= The West: The History of an Idea =

The West: The History of an Idea is a 2025 politics book by Greek historian Georgios Varouxakis.

== Background ==
Georgios Varouxakis is a Greek historian of political thought at Queen Mary University of London.

== Summary ==
In the book, Varouxakis argues that the concept of the Western world primarily emerged between the 1820s and 1840s. He argues that, unlike other concepts that Europeans used to distinguish themselves from non-European countries (concepts that were mainly founded on European Christian identity), the concept of West was formulated with the goal of separating western European countries from other European countries (especially the Russian Empire, which was increasingly seen as a rival). Varouxakis points towards French philosopher Auguste Comte as being the key figure behind the popularisation of the concept.

In an interview with Philip Oltermann of The Guardian, Varouxakis stated that, particularly following the 1814-15 Congress of Vienna and the Ottoman Empire's loss in the 1821-1829 Greek War of Independence, "more and more western Europeans began to worry about Russia’s inevitable domination of Europe... In the 1830s, talk of “the west” and a “western alliance” became more acute, because by then Alexander I had died and Nicholas I was very despotic. There was an anxiety that Russia was not on the margins anymore and could be about to dominate Europe. Crucially, France had become a constitutional monarchy as of 1830 with the July Revolution. Suddenly an Anglo-French “western” alliance of constitutional regimes made sense in a way it didn’t before with the absolutist Bourbons."

== Critical reception ==
American political scientist John Ikenberry praised the book as a "masterful study." American historian Yuri Slezkine wrote that "Varouxakis tells this story with wit, insight, and erudition," praising it as "the first comprehensive history of the idea of the West is also, for the foreseeable future, the best." Max Skjönsberg of the University of Texas at Austin reviewed the book as "a must-read for anyone with an interest in current and world affairs," describing it was "a monumental achievement of scholarship. Its chief contribution is its decentering of imperial and racial paradigms, which have become politicized and turned into stale orthodoxies that have led to distortions in historical understanding." British historian Mark Mazower described the book as "a salutary reminder of how recent our ideas about the ancient past can really be and how deceptively complex are the ties that bind us with it."

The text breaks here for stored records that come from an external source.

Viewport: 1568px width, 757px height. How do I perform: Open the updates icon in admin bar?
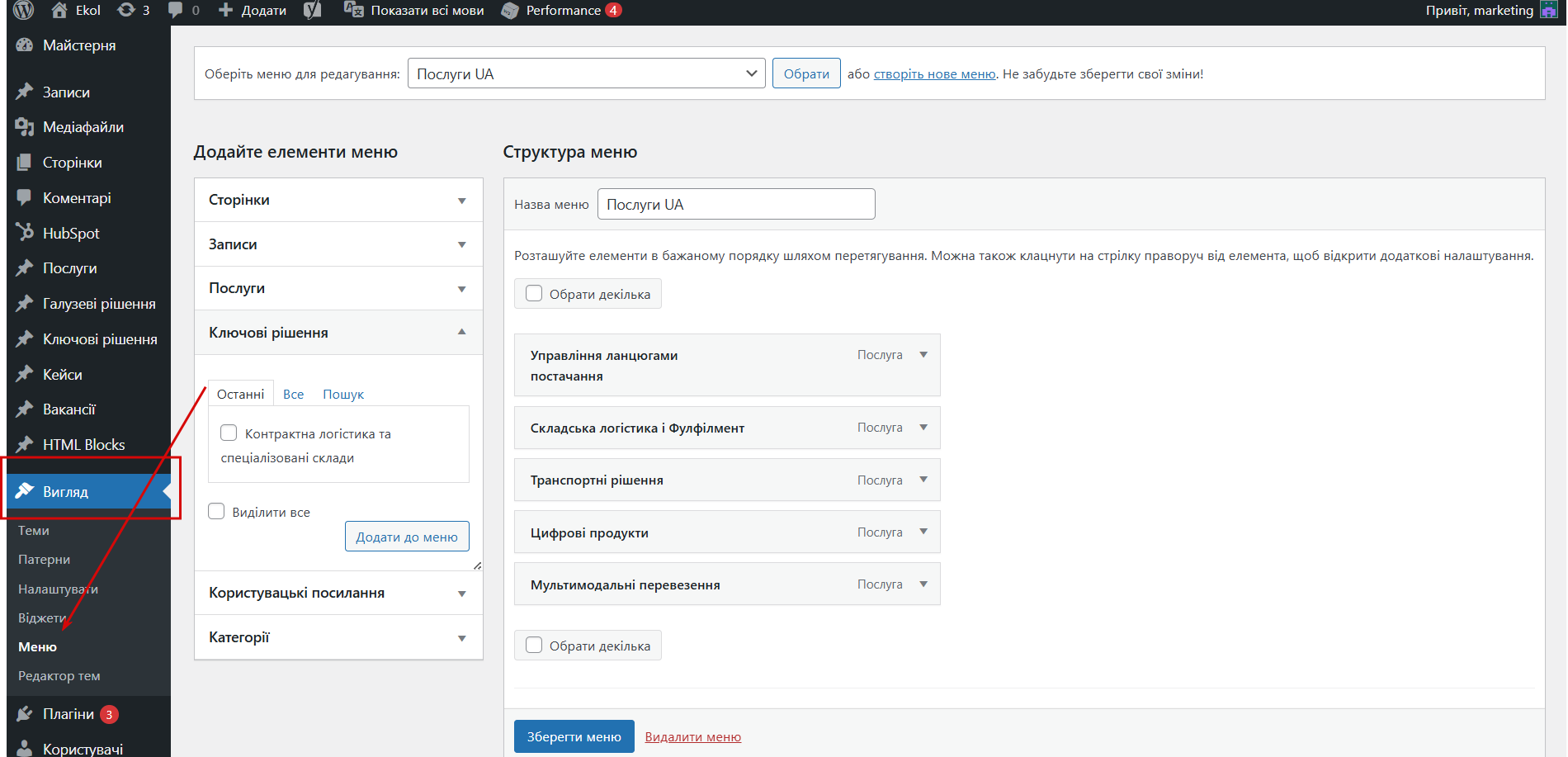[x=126, y=10]
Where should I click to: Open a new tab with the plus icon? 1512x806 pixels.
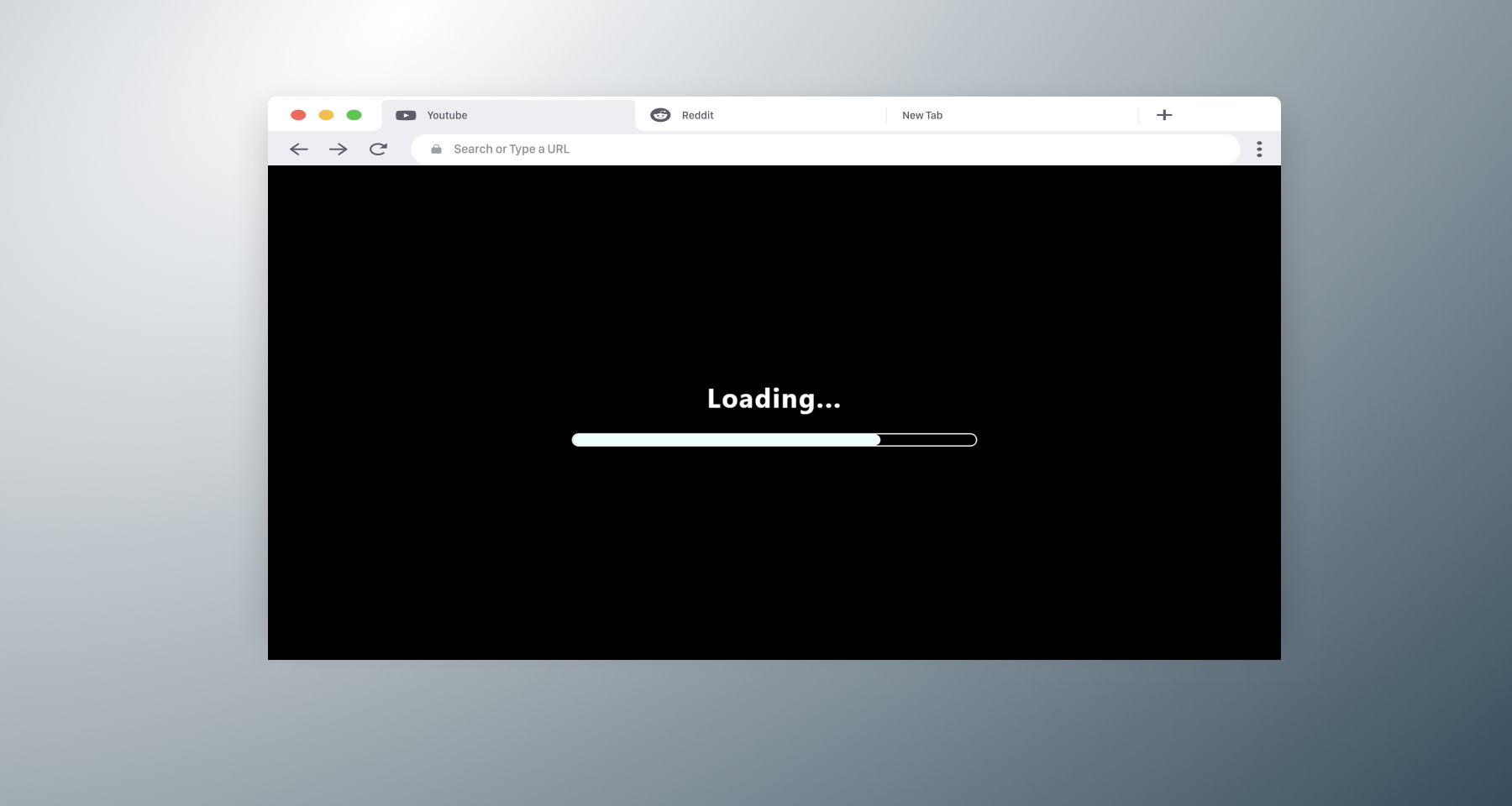point(1164,115)
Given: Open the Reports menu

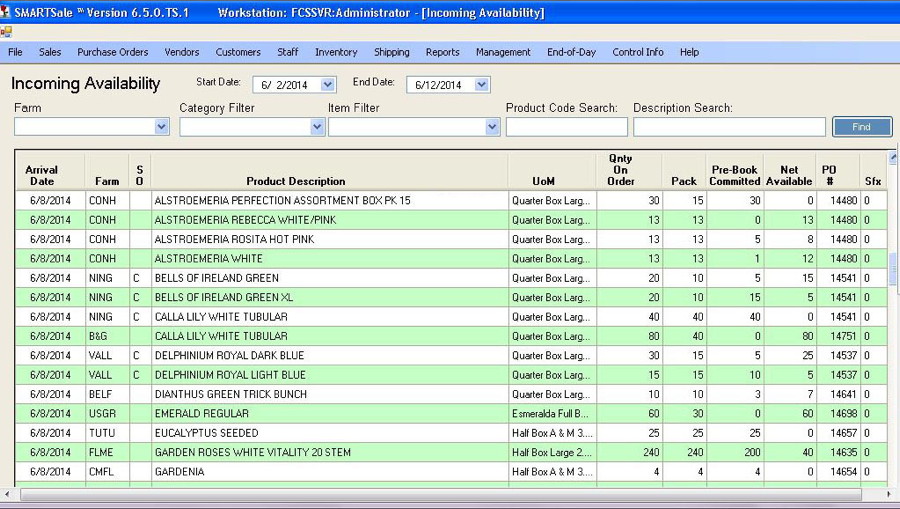Looking at the screenshot, I should pos(442,52).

Jaroslaw Kuisz of the University of Oxford reviewed the book as "both chronological and thematic," while warning that "its primary limitation is the absence of a usable classification system for readers seeking to navigate the labyrinth. Thus, his declared aim—to transcend the ivory tower and offer conceptual tools of social relevance—remains only partly fulfilled." Ukrainian writer Oksana Forostyna described the book as "messy, cacophonous," saying that "if Varouxakis’ aim was to prove how complicated, self-contradictory, and ambiguous the term is, his book succeeds. It also proves, it seems, that no one was « the West » from the beginning (whatever we consider the beginning)," but that "what would make the book more balanced, however, is giving more room to voices who were forced to question their own « westernness », including those from the author’s native Greece."